What has come to my attention the past few months is how often it happens that we perform ‘charity’ without charity. Charityless charity. We are masters at it. How do I know? I’ve seen it. Let me give some examples.

First, it happens when we perform supposedly charitable acts, not out of love (i.e. charity) for others, but out of love for ourselves.

The other day, I overheard a Roman Catholic who was incensed that my wife would (ab)use her position as an ESL teacher to invite people to church. This lady was convinced that her calling was to work with Muslims, and teach them English, and never mention Jesus. She might think that she is loving others by being an ESL teacher, but her words show the lie. She actually told my wife why she had become an ESL teacher in another country and culture for six months. It was because she needed a new perspective on her life, and she wanted to “refocus”. To my wife it sounded like she was just having a midlife crisis. Self-love is not a good motivator to charity, because it always prevents us from actually thinking about the other person and what it would truly look like to love them. If we believe that good works save us, all of our charity falls into this category, because we are actually doing it out of self-love. We are using others as a tool to try to save ourselves.

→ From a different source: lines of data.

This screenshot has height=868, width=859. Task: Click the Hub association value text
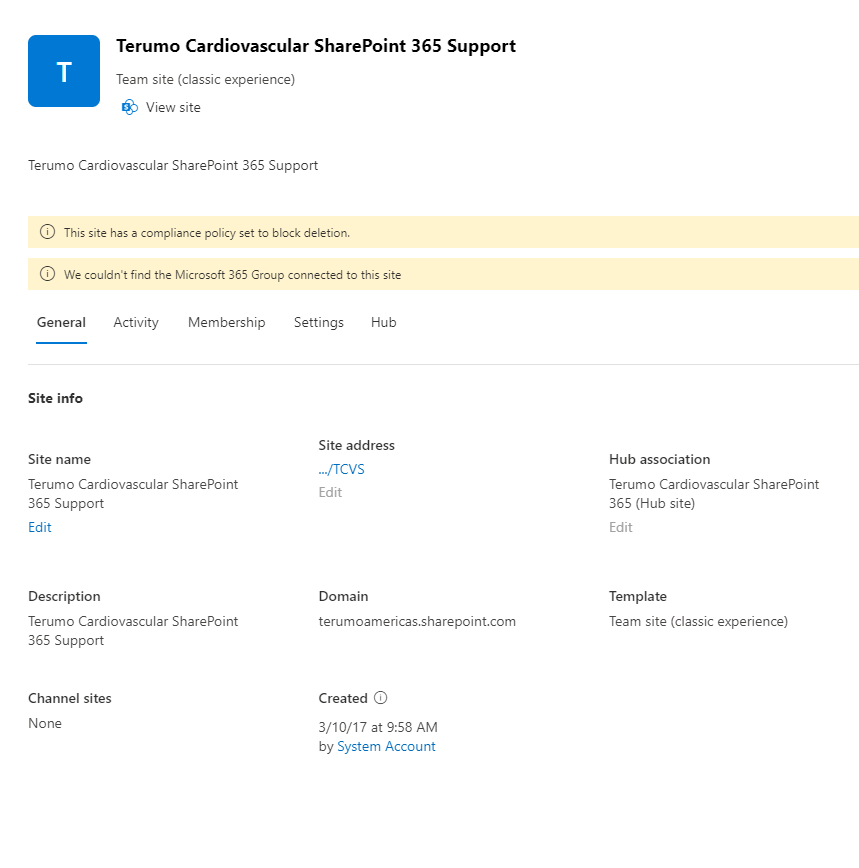pos(714,493)
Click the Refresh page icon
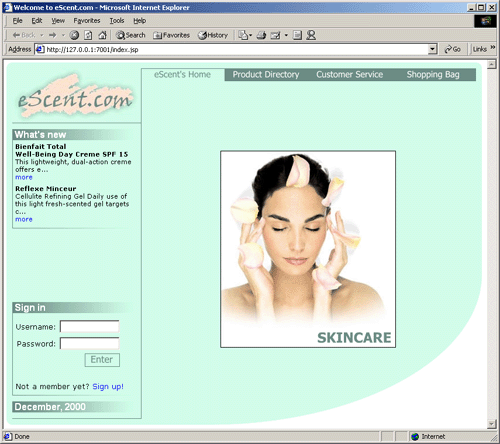Viewport: 500px width, 444px height. [88, 35]
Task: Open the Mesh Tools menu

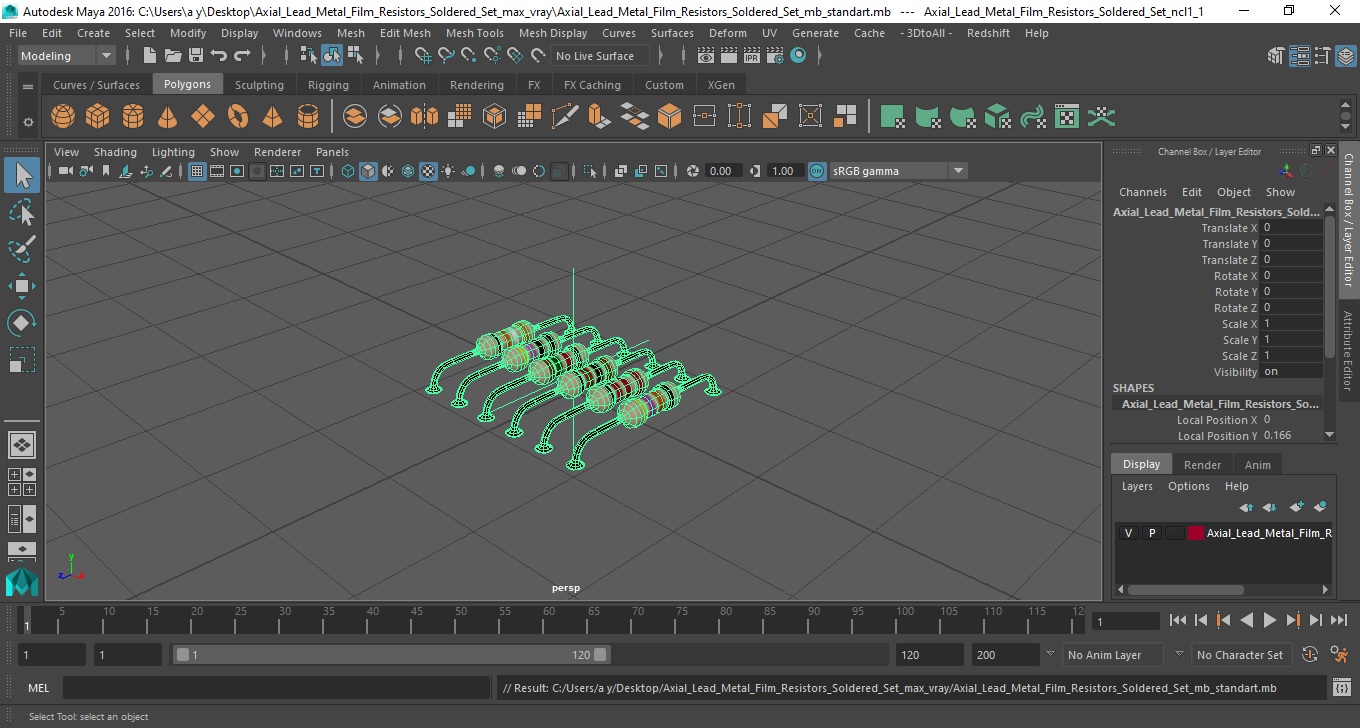Action: click(x=474, y=33)
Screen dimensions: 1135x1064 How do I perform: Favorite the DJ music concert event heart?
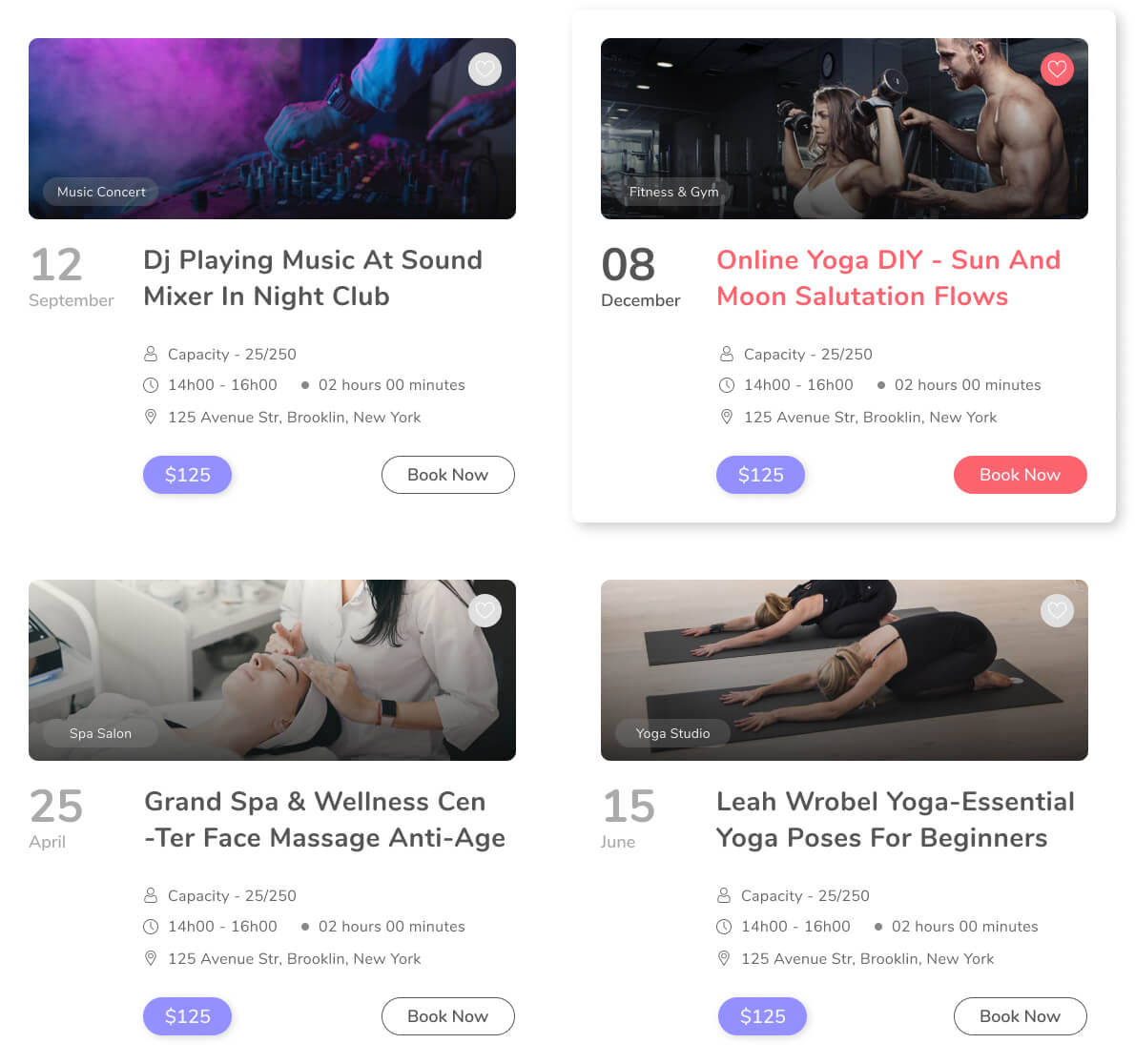485,70
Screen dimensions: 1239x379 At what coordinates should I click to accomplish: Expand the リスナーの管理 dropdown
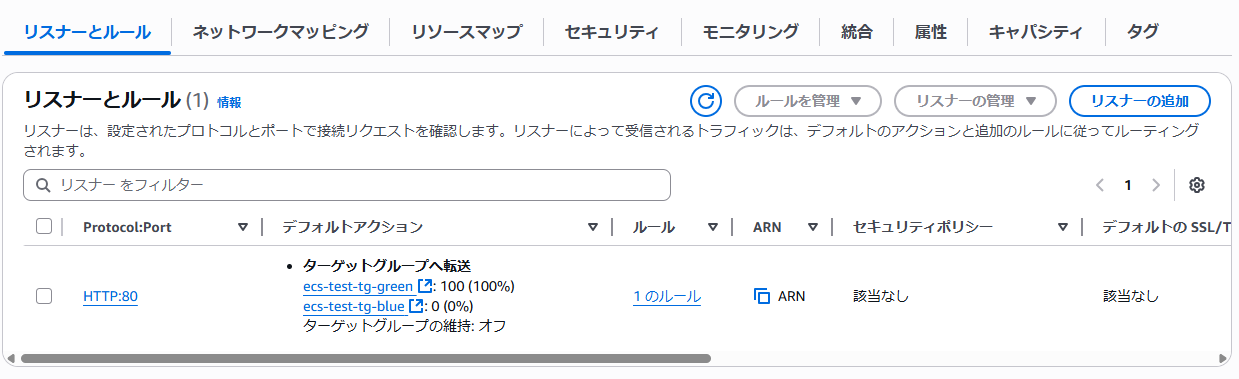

Charity without charity also happens when our “charity” comes out of commitment to some sort of philosophy rather than love for others. When we do this, it doesn’t help others, it harms them.

A few years ago my wife and I began the process of trying to adopt a baby from Ethiopia. We were working with an adoption agency in Minnesota called, Children’s Home Society and Family Services (CHSFS). After we had our home-study completed (where a social worker comes into your home to decide whether you are fit to be parents) CHSFS emailed us and told us they weren’t willing to work with us because we wouldn’t agree to never use physical discipline. Leaving aside the fact that we had asked before we started working with them whether they had a strict policy against this, and they had said that they didn’t, this became ever more frustrating the more I thought about it. What was this decision? It was a decision to leave an orphan in Ethiopia rather than to place him in a loving home. Why? Because CHSFS doesn’t actually love children. They love their philosophy of how children should and shouldn’t be disciplined, and they are willing to sacrifice the children on the altar of their philosophy.

It is possible for charity to contain no charity at all, and the more I see it, the more I recognize it in myself. Is your charity worth anything to the people you are supposedly serving? Or are you just serving them to serve yourself. If so, you’re not doing them any favors, and you’re not helping yourself any either.

“And if I give all my possessions to feed the poor, and if I surrender my body to be burned, but do not have love, it profits me nothing.” (1 Corinthians 13:3)

So what is my conclusion? All charitable work done by non-Christians, and all charitable work done by Christians, but not out of love, is worthless. In fact, it’s not just worthless, it is harmful to those supposedly being helped.